The point of --shell/--tcl/... is so that you can have --format
safely write executable scripts in the specified language.  Your
format string might look like this:

        --format="short=%(refname:short) long=%(refname)"

and one entry in the output in "--shell" mode would expand to

        short='master' long='refs/heads/master'

that can be eval'ed as a script safely without having to worry about
expanded atom values having characters that have special meanings in
the target language.  Your "nocolor" example works the same way:

        --format="var=%(color:green)%(refname)" --shell

would scan 'var=', emit it as literal, see %(color:green) atom, show
it quoted, see %(refname), show it quoted, notice that color is not
terminated and pretend as if it saw %(color:reset) and show it
quoted, which would result in something like:

        var='ESC[32m''master''ESC[m'

Note that the example _knows_ that the quoting rule of the target
language, namely, two 'quoted' 'strings' next to each other are
simply concatenated.  When using a hypothetical target language
whose quoting rule is different, e.g. "type two single-quotes inside
a pair of single-quote to represent a literal single-quote", then
you would write something like this to produce a script in that
language:

        --format="
            var1=%(color:green);
            var2=%(refname);
            var=var1+var2;
        "

as your format string (and it will not be used with --shell).  And
the atom-quoting code that knows the language specific rules would
quote %(atom) properly.  Perhaps the language uses `' for its string
quoting, in which case one entry of the output might look like

        var1=`ESC[32m';
        var2=`refs/heads/master';
        var=var1+var2;

which would be in the valid syntax of that hypothetical language.
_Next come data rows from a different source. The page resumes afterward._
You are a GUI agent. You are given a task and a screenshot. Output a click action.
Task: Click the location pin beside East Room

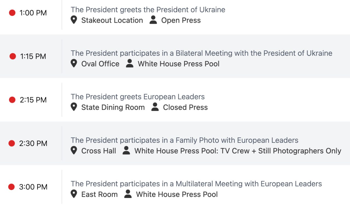point(74,194)
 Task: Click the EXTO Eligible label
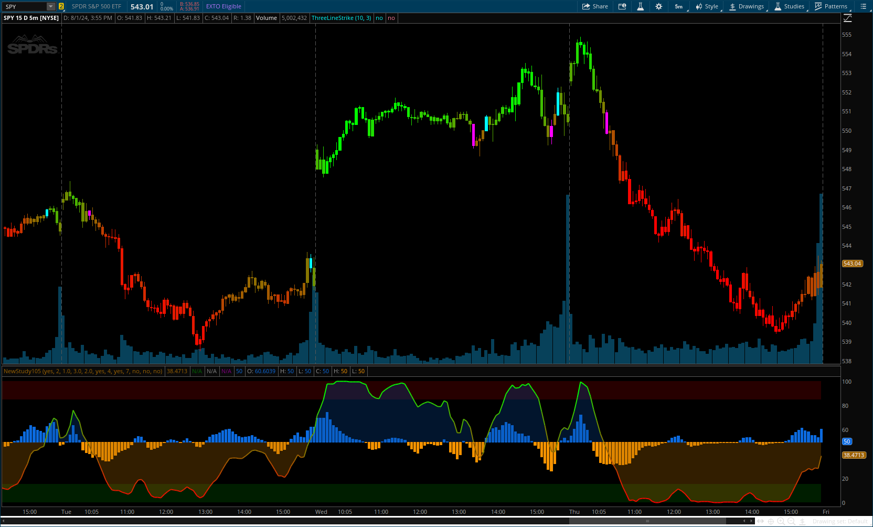click(x=223, y=6)
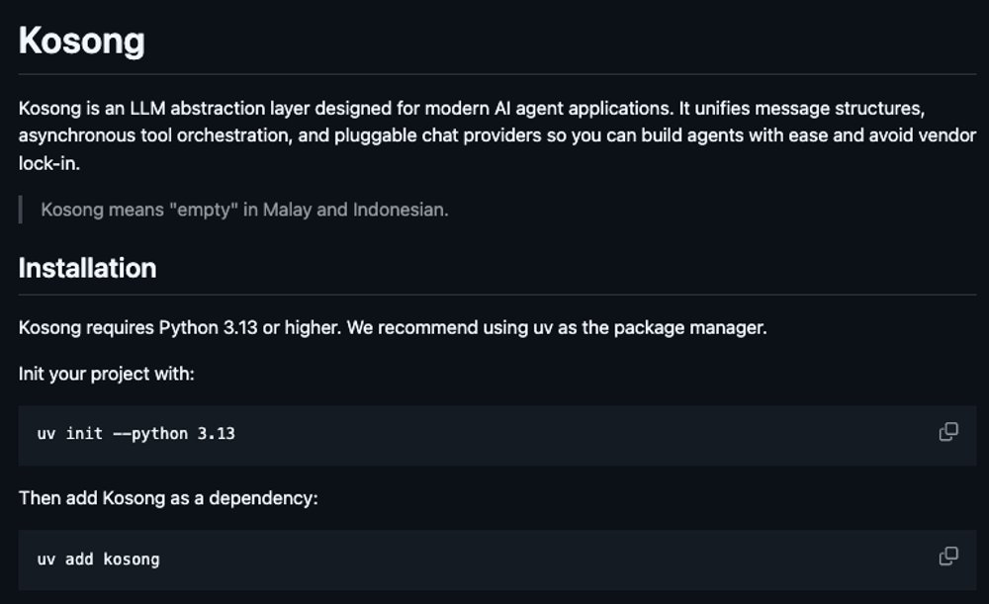
Task: Click the Installation section heading
Action: click(87, 268)
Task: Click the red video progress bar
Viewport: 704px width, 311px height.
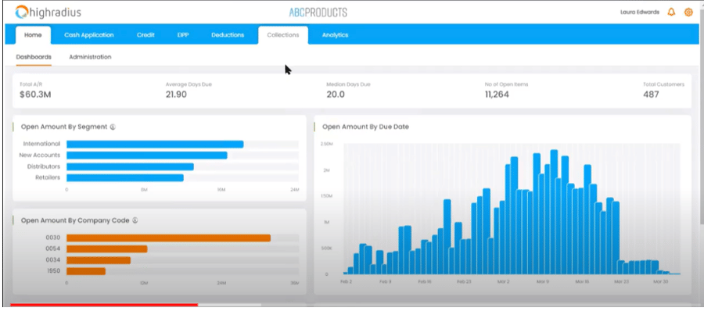Action: [104, 305]
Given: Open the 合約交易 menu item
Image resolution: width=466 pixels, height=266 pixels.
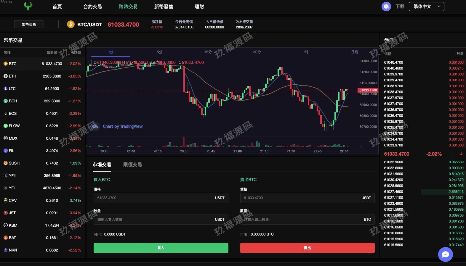Looking at the screenshot, I should pyautogui.click(x=92, y=7).
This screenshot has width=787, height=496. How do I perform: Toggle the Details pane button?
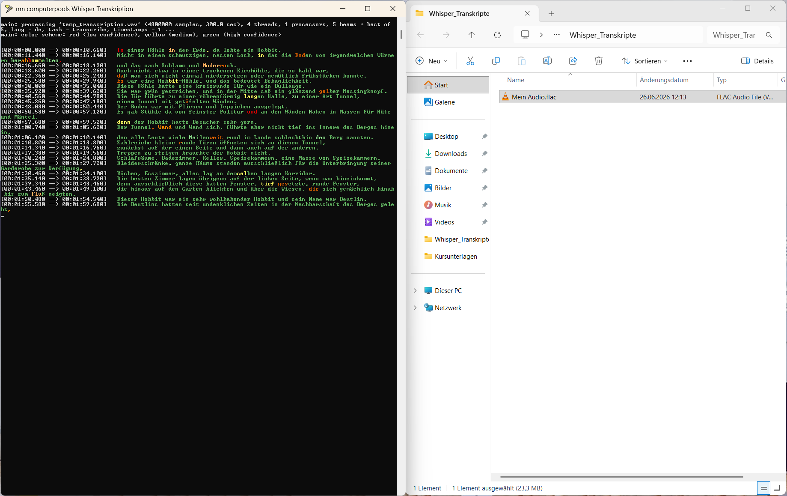(x=757, y=61)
Maybe you have an atom %(headstar) that expands to an asterisk for
the currently checked out branch, in order to mimick 'git branch -l'.

Using that, you might use --shell --format to invent a shorter output
format that does not show the asterisk but indicates the current
branch only with color, like so:

        --format='
            if test -z %(headstar)
            then
                echo %(refname:short)
            else
                echo %(color:green)%(refname:short)%(color:reset)
            fi
        '

and you would want %(headstar)'s expansion to be '*' or ''.

If we introduce %(if:empty)%(then)%(else)%(end), the above may
become something like this, removing the need for --shell
altogether:

        %(if:empty)%(headstar)%(then
        )%(refname:short)%(else
        )%(color:green)%(refname:short)%(color:reset)%(end)

With the current implementation, it is likely that this needs to be
a single long line; we may want to extend parsing of atoms to allow
a LF+whitespace before the close parenthesis to make the string more
readable like the above example, but that is an unrelated tangent.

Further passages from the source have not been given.